The hurdle that the rescue statutes need to clear is the provision of the Illinois Constitution (Article XIII, Section 5) that reads as follows:

Membership in any pension or retirement system of the State . . . shall be an enforceable contractual relationship, the benefits of which shall not be diminished or impaired.

As I pointed out in the May 2015 article, the best hope the legislature would have of trying to meet the constitutional test would be to pass a statute that explicitly protected all benefits accrued up to the effective date of the statute, and altered only benefits going forward from that date.  But, for reasons that I don't understand, the legislature did not attempt to meet that criterion in its initial 2013 statute, nor did it try to meet the criterion in the 2014 statute at issue in the new case.  For example, as set forth in the Supreme Court's decision,

The provisions in Public Act 98-641 . . . reduce the value of annual annuity increases, eliminate them entirely for certain years, postpone the time at which they begin, and completely eliminate the compounding component. The Act expressly states that these changes “apply regardless of whether the employee was in active service on or after the effective date of this amendatory Act."

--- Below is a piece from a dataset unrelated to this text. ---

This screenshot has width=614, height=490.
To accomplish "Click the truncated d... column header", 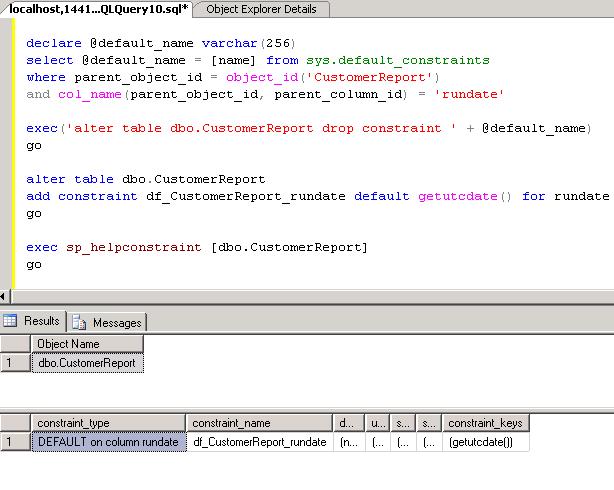I will click(347, 423).

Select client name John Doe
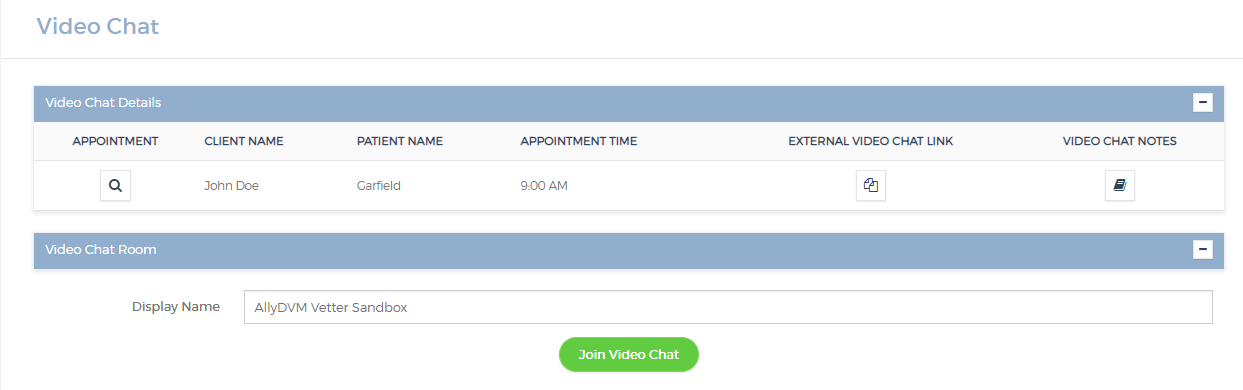coord(232,186)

In other words, they tried to cut pension payments even for those who had already retired, and therefore whose pension benefits, like it or not, were already fully accrued.  In partial defense of the legislature, this statute had already been enacted at the time of the Illinois Supreme Court's prior decision in 2015.  But still, I would have thought they would at least have made an effort to segregate out those cuts that only applied to as-yet-unaccrued benefits, in an effort to get those sustained; but they did not do that.

And now, with two rather angry and impatient, and unanimous, Illinois Supreme Court decisions on the books, the prospects for getting the court to recognize the already-accrued versus yet-to-be-accrued distinction have to be diminished.  Pension crises move with agonizing slowness, but some are predicting that the earliest of the Illinois funds to run out of money and start bouncing checks could hit that point in the early 2020s.

So Illinois has now lost three full years in its attempts to reform its pensions, and with each passing year its options get fewer and worse.  Of course, what the employee unions want is massive tax increases.  Short of that, what's left?

  • A reform that recognizes the already-accrued/yet-to-be-accrued distinction.  At this point, such a reform would basically have to end future accruals, perhaps by replacing the defined benefit plans entirely with defined contribution plans.  The Illinois Supreme Court should approve this, but that doesn't mean that they will.
  • Massive firings of senior employees and replacing them with new employees who have only defined contribution plans.
  • Or, Illinois and Chicago can just stop putting money into the plans and see what happens.  When New Jersey recently tried that approach, its Supreme Court upheld the governor.  Will Illinois's do the same?

Meanwhile, Chicago's population, after what had seemed to be a turnaround, appears to have resumed its long-term decline.  Chicago's population reached its peak in 1950 at 3,620,962, and then went into an extended decline.  By 1990 it was 2,783,911.  After a small recovery in the 90s, decline resumed.  By 2010 the population was 2,695,598.  The Census Bureau has not yet released a 2015 estimate for Chicago, but just a few days ago it released an estimate for Cook County (the county that includes Chicago) that showed the entire county losing population.  Previously, Chicago's losses had been more than offset by gains in the remainder of Cook County. 

If you move your business into Illinois or Chicago, you voluntarily agree to take on the burden of the underfunded pensions, meaning that you agree to pay taxes now and in the future for services that were rendered in the past when you weren't around.  Now, why would rational people do that?